Periprosthetic joint infection in orthopaedic surgical oncology

Introduction

Total joint arthroplasties (TJAs) are highly successful orthopaedic surgical interventions and are most frequently applied in patients with degenerative joint disorders. The number of TJAs being implanted annually is still rising due to an ageing population. It is estimated that approximately four million TJAs will be performed in 2030 in the USA alone (1). Even though these procedures are usually successful with substantial improvement in the patient’s quality of life, 1–2% of patients with primary implants and 7% of patients with revised implants develop periprosthetic joint infection (PJI) (2). Although the prevalence of PJI is relatively low, its clinical impact is evident.

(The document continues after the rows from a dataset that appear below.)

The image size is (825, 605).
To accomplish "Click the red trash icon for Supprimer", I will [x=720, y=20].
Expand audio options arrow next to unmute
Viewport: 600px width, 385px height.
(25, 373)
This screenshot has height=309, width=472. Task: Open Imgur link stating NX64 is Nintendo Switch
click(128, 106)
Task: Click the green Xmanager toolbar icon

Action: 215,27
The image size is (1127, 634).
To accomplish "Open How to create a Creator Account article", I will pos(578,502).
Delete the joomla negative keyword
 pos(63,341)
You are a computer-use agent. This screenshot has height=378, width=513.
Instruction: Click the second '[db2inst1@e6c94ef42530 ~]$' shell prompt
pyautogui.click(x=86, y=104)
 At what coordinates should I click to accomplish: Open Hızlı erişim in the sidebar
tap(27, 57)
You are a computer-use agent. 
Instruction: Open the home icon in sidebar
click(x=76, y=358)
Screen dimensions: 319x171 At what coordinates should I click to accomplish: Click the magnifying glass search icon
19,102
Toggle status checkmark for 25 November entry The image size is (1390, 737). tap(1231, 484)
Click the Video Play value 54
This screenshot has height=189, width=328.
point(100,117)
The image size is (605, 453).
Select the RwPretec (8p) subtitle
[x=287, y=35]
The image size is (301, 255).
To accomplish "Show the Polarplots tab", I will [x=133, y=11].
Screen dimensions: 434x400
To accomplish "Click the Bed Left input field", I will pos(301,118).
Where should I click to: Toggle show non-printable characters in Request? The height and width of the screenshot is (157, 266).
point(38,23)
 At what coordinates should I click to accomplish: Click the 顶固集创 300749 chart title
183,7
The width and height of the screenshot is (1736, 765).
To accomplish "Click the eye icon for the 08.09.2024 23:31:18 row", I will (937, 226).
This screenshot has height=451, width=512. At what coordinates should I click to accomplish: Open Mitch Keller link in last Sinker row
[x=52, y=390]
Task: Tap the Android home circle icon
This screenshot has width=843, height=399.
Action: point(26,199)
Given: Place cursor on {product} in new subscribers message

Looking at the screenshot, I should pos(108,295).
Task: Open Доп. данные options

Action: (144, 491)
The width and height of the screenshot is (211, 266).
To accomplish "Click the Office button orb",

Due to formation of a biofilm at the surface of the implant it is hard to treat PJI. This results in the need for extensive surgical re-interventions, which is accompanied by high morbidity (3).

As with TJAs indicated for degenerative joint disorders, PJI is also reported in patients with oncologic TJAs [periprosthetic infection of a megaprosthesis (PMI)]. The prevalence of PMI after oncologic TJA is much higher than after regular TJA and ranges from 7% to 28% (4-6). This higher prevalence is reasonably caused by local and systemic immunodeficiency, long duration of surgery, large wound areas and the use of large implants due to extensive tumor resection (7,8). Oncology patients are often immunodeficient because of the application of (neoadjuvant) chemotherapy or radiotherapy. Immunodeficiency leads to a decreased host defense, increased bleeding and compromised soft tissue healing. Moreover, due to prolonged duration of the procedure and a larger implant, the orthopeadic oncology patient has an even higher risk of compromised soft tissue healing. In addition, larger wound areas and resection could result in significant dead space and subsequently massive hematoma formation which further increases the risk of infection (9).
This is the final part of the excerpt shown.